Antarctic ice melt will slow global ocean flows

GS Paper - 3 (Environment)

Rapidly melting Antarctic ice is dramatically slowing down the flow of water through the world’s oceans, and could have a disastrous impact on global climate, the marine food chain and even the stability of ice shelves, new research has found. The “overturning circulation” of the oceans, driven by the movement of denser water towards the sea floor, helps deliver heat, carbon, oxygen and vital nutrients around the globe.

What the study found

  1. As temperatures risefreshwater from Antarctica’s melting ice enters the ocean, reducing the salinity and density of the surface water and diminishing that downward flow to the sea’s bottom.
  2. While past research has looked at what could happen to similar overturning circulation in the North Atlantic – the mechanism behind the doomsday scenario that would see Europe suffer from an Arctic blast as heat transport falters – less has been done on Antarctic bottom water circulation.
  3. Scientists relied on around 35 million computing hours over two years to crank through a variety of models and simulations up to the middle of this century, finding deepwater circulation in the Antarctic could weaken at twice the rate of decline in the North Atlantic.
  4. They are massive volumes of water… and they are bits of the ocean that have been stable for a long time.

Disrupting the base of the food chain

  1. The effect of meltwater on global ocean circulation has not yet been included in the complex models used by the IPCC to describe future climate change scenarios, but it is going to be considerable, England said.
  2. Ocean overturning allows nutrients to rise up from the bottom, with the Southern Ocean supporting about three-quarters of global phytoplankton production, the base of the food chain, said a second study co-author.

Leaving more CO2 in the atmosphere

  1. The study’s findings also suggest the ocean would not be able to absorb as much carbon dioxide as its upper layers become more stratified, leaving more CO2 in the atmosphere.
  2. The study showed that warm water intrusions in the western Antarctican ice shelf would increase, but it did not look at how this might create a feedback effect and generate even more melting.

Vaikom Satyagraha and centenary celebrations

GS Paper -1 (History)

On 30 March 1924, in the temple town of Vaikom in the princely state of Travancore, a non-violent agitation started, marking the beginning of “temple entry movements” across the country.

More about the news:

  • At the time, caste discrimination and untouchability was rife across India, with some of the most rigid and dehumanising norms documented in Travancore.
  • Lower castes like the Ezhavas and Pulayas were considered polluting and various rules were in place to distance them from upper castes.
  • The Vaikom Satyagraha was launched in opposition to these rules.

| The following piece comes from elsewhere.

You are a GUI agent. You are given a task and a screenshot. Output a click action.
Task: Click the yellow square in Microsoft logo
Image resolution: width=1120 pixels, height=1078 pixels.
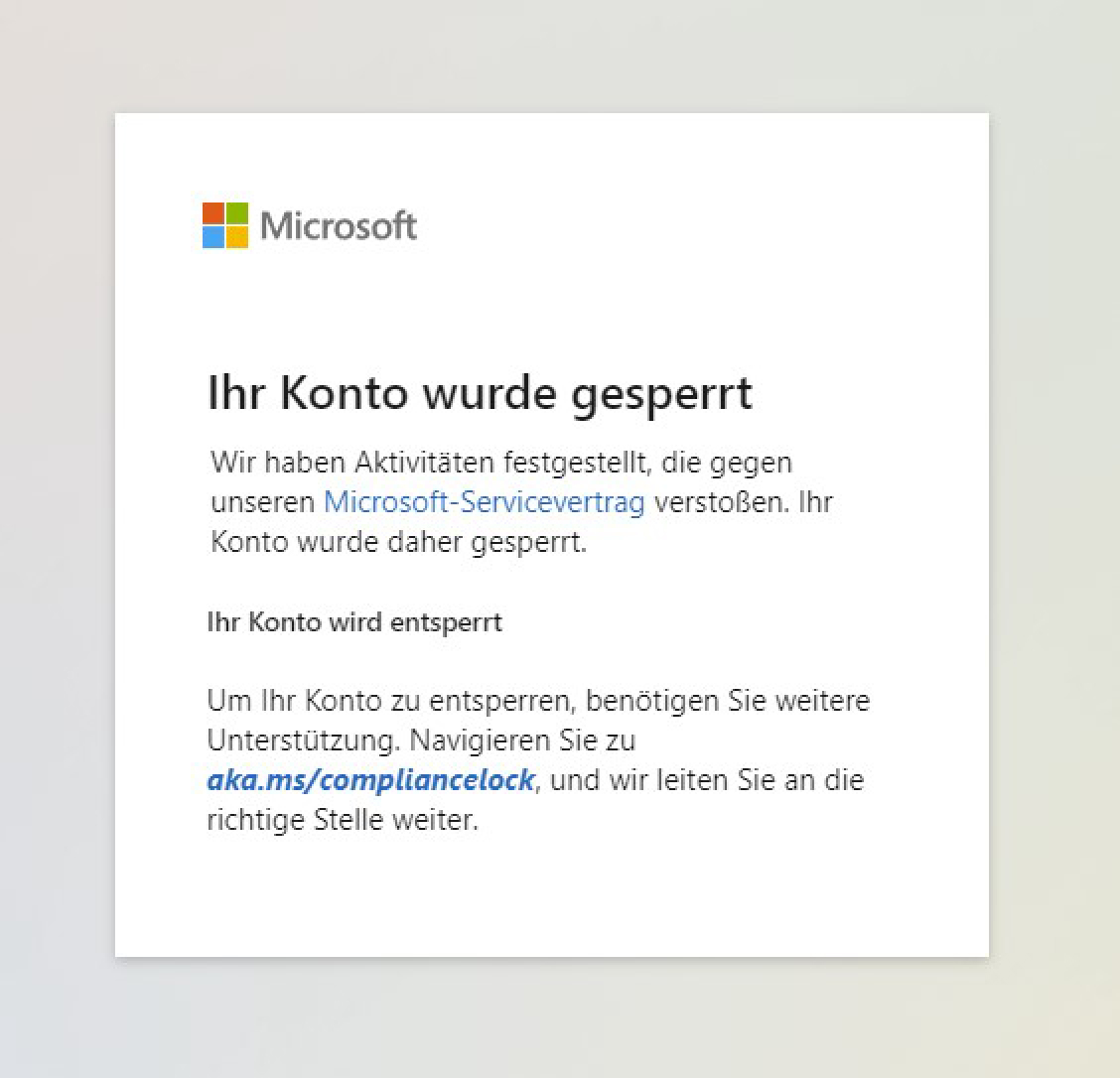(x=237, y=237)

Amidst rising nationalist sentiment and agitations across the country, it foregrounded social reform; it brought Gandhian methods of nonviolent protest to Travancore.

The social context of Travancore at the dawn of the 20th century:

  • The princely state of Travancore had a feudal, militaristic, and ruthless system of custom-ridden government. While the caste system was not unique to Travancore, some of the most rigid, refined and ruthless social norms and customs were seen in Travancore.
  • The idea of caste pollution worked not only on the basis of touch but also sight. This was documented by travellers such as Portuguese Duarte Barbosa.
  • In the second half of the 19th century, a number of social and political developments would usher in social change much faster than ever before.
  • First, Christian missionaries, supported by the East India Company, had expanded their reach and many lower castes converted to Christianity to escape the clutches of an oppressive system that continued to bind them.
  • Second, with pressure from the British Resident as well as the accession to the throne of well-educated and somewhat westernised Maharaja Ayilyam Thirunal, many progressive reforms took place.
  • Lastly, forces of capitalism and these reforms created new social hierarchies – which were not always congruent with traditional ones.

The rise of the Ezhavas community:

  • Political historian Mary Elizabeth King writes in Gandhian Nonviolent Struggle and Untouchability in South India: the 1924-25 Vykom Satyagraha and Mechanisms of Change (2015), during this time, the Ezhavas emerged as “the most educated and organised untouchable community in Travancore.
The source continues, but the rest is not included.